Lord Dowding Fund for humane research


National Antivisection Society

Artificial Lymph Node: Testing human specific immune reactions

21 April 2010

It has been stated that the “development of therapeutical [sic] monoclonal antibodies has resulted in an increased need for primates in reproductive toxicology since the immune system in macaques is much more similar to humans compared with rodents.”(1)

However, as seen in previous disastrous human drug trials such as TGN1412, the immune systems of non-human primates are not sufficiently similar to those of humans to detect human immune reactions. The importance of testing human immune reactions to many modern biopharmaceuticals has emerged due to the very high degree of species specificity of drugs.

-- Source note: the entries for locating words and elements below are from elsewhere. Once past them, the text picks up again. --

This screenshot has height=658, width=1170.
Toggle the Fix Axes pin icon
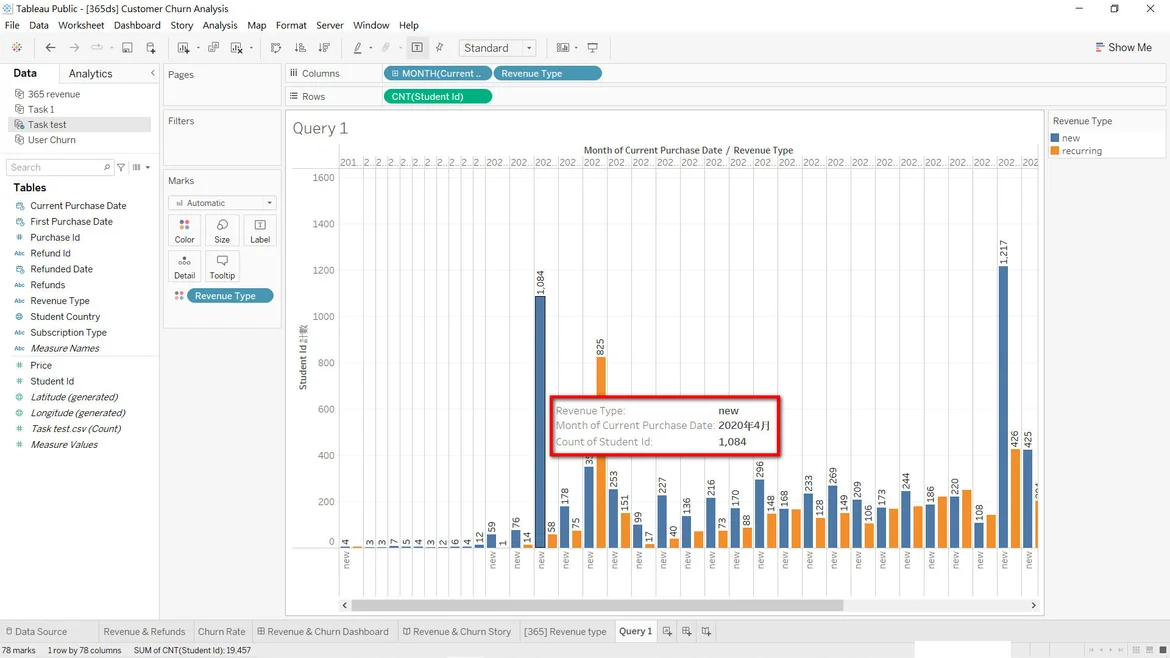(x=439, y=48)
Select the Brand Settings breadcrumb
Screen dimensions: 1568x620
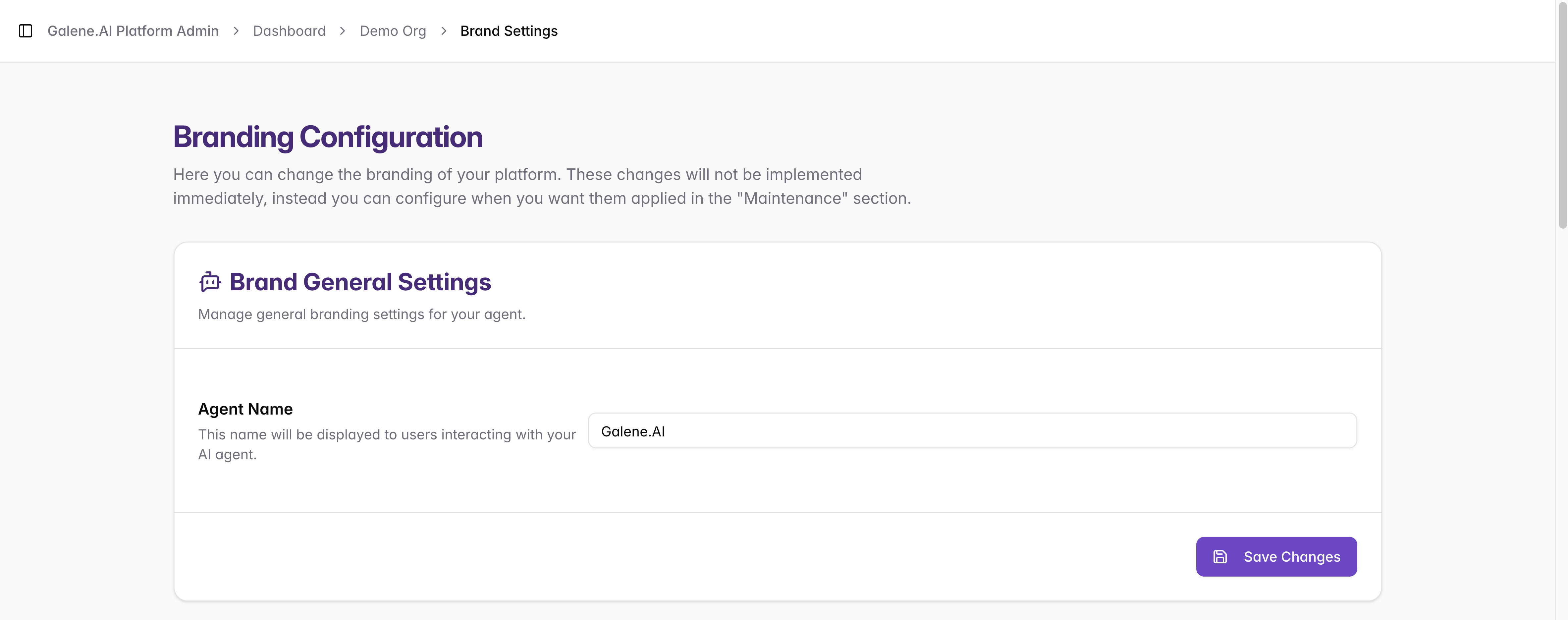click(x=509, y=31)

The lymphatic system is involved in human immunity(2). Lymphatic fluid transports bacteria and other foreign agents along the lymph vessels to the lymph nodes. Lymphatic fluid is presented to antigens held in the nodes as it is filtered through them. As fewer vessels leave the node than enter, flow through the nodes is slow, allowing time for foreign agents to be destroyed by the antigens(3). Lymphocytes, found in the lymph node, are antigens which are primarily responsible for specific immunological responses(4).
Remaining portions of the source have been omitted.